• WRITTEN INSTRUCTION:
Please rewrite these rows with every "Screen dimensions" changed to "Viewport size" and nothing else altered. Omit the pictures from your version.

• TASK MATERIAL:
##########
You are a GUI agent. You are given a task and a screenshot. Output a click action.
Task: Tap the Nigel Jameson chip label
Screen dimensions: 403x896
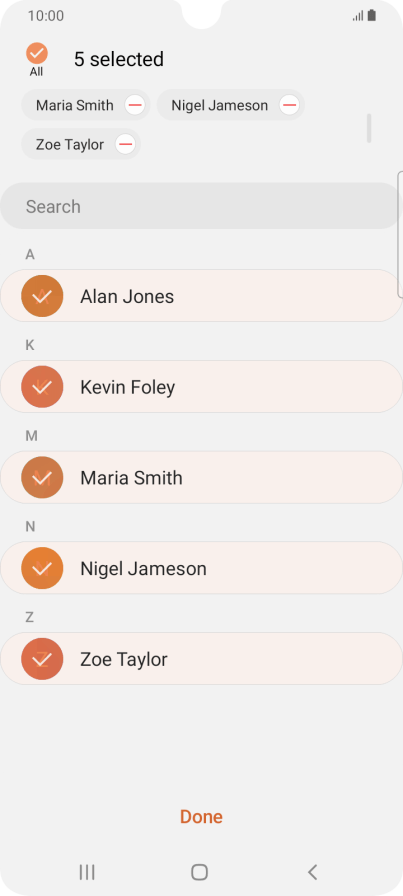(220, 105)
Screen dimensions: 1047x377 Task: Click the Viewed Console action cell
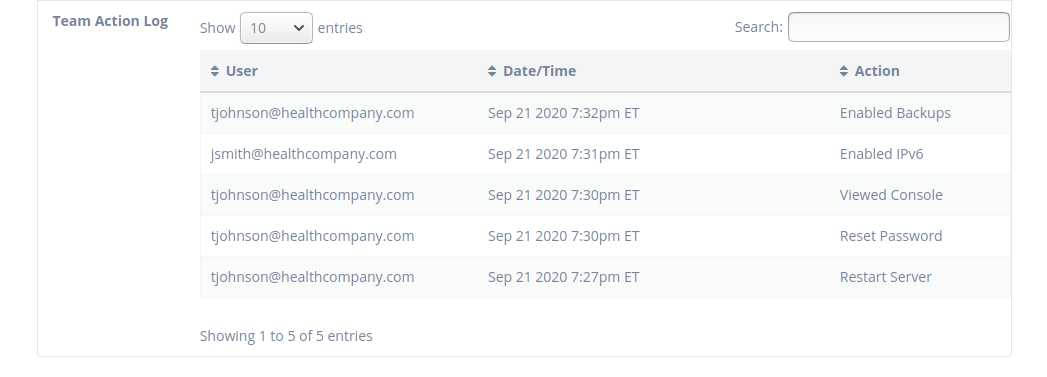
##########
• TASK OUTPUT:
You are a GUI agent. You are given a task and a screenshot. Output a click action.
Task: Tap the Nigel Jameson chip label
Viewport size: 403x896
(220, 105)
Viewport size: 1047x377 Task: Click the Viewed Console action cell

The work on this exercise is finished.